* The problem
Provide the entries once more, identical in every word.

* Supplied records
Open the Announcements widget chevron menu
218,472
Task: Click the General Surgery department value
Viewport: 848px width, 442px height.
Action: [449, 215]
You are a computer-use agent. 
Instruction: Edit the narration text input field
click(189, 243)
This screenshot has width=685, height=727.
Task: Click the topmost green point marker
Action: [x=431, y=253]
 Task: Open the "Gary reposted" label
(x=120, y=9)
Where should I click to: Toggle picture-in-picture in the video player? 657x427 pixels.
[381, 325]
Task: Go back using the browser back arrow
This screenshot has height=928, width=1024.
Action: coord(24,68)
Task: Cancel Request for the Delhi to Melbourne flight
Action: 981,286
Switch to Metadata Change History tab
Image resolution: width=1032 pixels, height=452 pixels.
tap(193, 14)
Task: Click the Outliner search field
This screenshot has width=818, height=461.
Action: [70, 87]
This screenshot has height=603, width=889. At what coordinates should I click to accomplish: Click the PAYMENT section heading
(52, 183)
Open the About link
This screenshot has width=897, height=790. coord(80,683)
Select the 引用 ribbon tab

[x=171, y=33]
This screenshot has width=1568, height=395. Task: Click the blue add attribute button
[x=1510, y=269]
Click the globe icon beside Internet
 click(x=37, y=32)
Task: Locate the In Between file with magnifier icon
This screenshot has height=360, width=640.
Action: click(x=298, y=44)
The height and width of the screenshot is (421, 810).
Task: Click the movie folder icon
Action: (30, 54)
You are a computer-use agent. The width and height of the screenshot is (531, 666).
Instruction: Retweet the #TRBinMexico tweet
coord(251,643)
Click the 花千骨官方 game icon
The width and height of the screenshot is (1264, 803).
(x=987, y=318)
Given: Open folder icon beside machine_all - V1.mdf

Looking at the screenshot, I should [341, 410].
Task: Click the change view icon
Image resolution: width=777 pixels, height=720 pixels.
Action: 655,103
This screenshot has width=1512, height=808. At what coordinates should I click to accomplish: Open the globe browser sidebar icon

* Exercise solution
Open the Announcements widget chevron menu
218,472
Task: Click the General Surgery department value
Viewport: 848px width, 442px height.
Action: [449, 215]
You are a computer-use agent. 
Instruction: Edit the narration text input field
click(189, 243)
This screenshot has width=685, height=727.
Task: Click the topmost green point marker
Action: [x=431, y=253]
 Task: Open the "Gary reposted" label
(x=120, y=9)
Where should I click to: Toggle picture-in-picture in the video player? 657x427 pixels.
[381, 325]
Task: Go back using the browser back arrow
This screenshot has height=928, width=1024.
Action: coord(24,68)
Task: Cancel Request for the Delhi to Melbourne flight
Action: 981,286
Switch to Metadata Change History tab
Image resolution: width=1032 pixels, height=452 pixels.
tap(193, 14)
Task: Click the Outliner search field
This screenshot has width=818, height=461.
Action: [70, 87]
This screenshot has height=603, width=889. At what coordinates should I click to accomplish: Click the PAYMENT section heading
(52, 183)
Open the About link
This screenshot has width=897, height=790. coord(80,683)
Select the 引用 ribbon tab

[x=171, y=33]
This screenshot has width=1568, height=395. Task: Click the blue add attribute button
[x=1510, y=269]
Click the globe icon beside Internet
 click(x=37, y=32)
Task: Locate the In Between file with magnifier icon
This screenshot has height=360, width=640.
Action: click(x=298, y=44)
The height and width of the screenshot is (421, 810).
Task: Click the movie folder icon
Action: (30, 54)
You are a computer-use agent. The width and height of the screenshot is (531, 666).
Instruction: Retweet the #TRBinMexico tweet
coord(251,643)
Click the 花千骨官方 game icon
The width and height of the screenshot is (1264, 803).
(x=987, y=318)
Given: Open folder icon beside machine_all - V1.mdf

Looking at the screenshot, I should [341, 410].
Task: Click the change view icon
Image resolution: width=777 pixels, height=720 pixels.
Action: 655,103
This screenshot has width=1512, height=808. At what coordinates should I click to accomplish: Open the globe browser sidebar icon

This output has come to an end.